Develop success from failures. Discouragement and failure are two of the surest stepping stones to success.-Dale Carnegie

HIV testing in the privacy of your own home…Would you trust it?

According to USA today, the Food and Drug Administration (FDA) has approved the first take home HIV test. It will be available to consumers at their local drug stores (CVS, Walgreens, etc.) The name of the test is called OraQuick.

Here is the way that the test works:

            -The OraQuick will be able to determine if the virus is present in your system through a saliva sample. It will take 20-40 minutes for the results to be complete after the sample is taken.

 

Now in one light, this is a wonderful development, because people can test themselves in the privacy of their own homes and go to the doctor to receive further treatment (as soon as possible) if necessary.  There will no longer be any excuse(s) not to be aware of your status. According to government officials, an estimated one-fifth, or about 240,000 people, of the 1.2 million HIV carriers in the U.S. are not aware they are infected.

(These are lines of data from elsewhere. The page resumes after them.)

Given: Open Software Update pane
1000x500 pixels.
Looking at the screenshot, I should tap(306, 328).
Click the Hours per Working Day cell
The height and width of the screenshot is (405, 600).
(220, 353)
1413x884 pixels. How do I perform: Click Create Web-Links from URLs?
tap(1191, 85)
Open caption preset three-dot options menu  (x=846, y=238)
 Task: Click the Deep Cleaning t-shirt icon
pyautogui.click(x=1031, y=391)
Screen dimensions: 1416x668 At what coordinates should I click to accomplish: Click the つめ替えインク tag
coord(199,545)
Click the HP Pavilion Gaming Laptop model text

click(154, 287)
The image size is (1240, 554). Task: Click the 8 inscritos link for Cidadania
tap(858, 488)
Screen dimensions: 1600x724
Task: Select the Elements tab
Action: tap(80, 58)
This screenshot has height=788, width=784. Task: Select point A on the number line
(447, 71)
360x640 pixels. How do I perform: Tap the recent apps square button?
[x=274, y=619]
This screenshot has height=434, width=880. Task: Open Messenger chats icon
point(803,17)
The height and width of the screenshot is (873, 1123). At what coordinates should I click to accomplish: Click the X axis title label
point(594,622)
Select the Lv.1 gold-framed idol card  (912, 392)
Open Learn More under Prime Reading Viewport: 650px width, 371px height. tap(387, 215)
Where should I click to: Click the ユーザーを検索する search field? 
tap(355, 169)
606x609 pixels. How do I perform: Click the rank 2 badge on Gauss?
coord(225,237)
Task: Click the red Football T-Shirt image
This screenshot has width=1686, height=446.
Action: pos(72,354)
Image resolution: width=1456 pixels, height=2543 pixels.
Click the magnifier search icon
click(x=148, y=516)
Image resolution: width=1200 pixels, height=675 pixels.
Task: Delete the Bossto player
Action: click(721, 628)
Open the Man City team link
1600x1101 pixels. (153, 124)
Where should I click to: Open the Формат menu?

Another great thing about this over-the-counter test is that it will allow more people of color to test themselves. I say this because, HIV/AIDS testing is often stigmatized in the communities where minorities are the majority and the stigma causes them to be ashamed to go to a clinic to get tested. Magic Johnson is also hoping to help fight the stigma by endorsing the product as well.

 

The cons of this wonderful development are:

  •  The take home test is not 100% accurate.
  • According to USA Today and the FDA, “A trial conducted by Orasure showed the home  test only correctly detected HIV in those carrying the virus 92 percent of the time.  That means that the test could miss one person for every 12 HIV-infected people who use the kit.
  •  Although I don’t believe that you can put a price on your life, some consumers might   find the take home test to be a little pricey; it can be anywhere from $40-$60.
  •  It’s also a possibility that consumers can become dependent on this test, and use it to self-diagnose. These tests are wonderful, but by no means should they replace a medical professional.

 

What is your opinion on this? – Would you use a take home HIV test?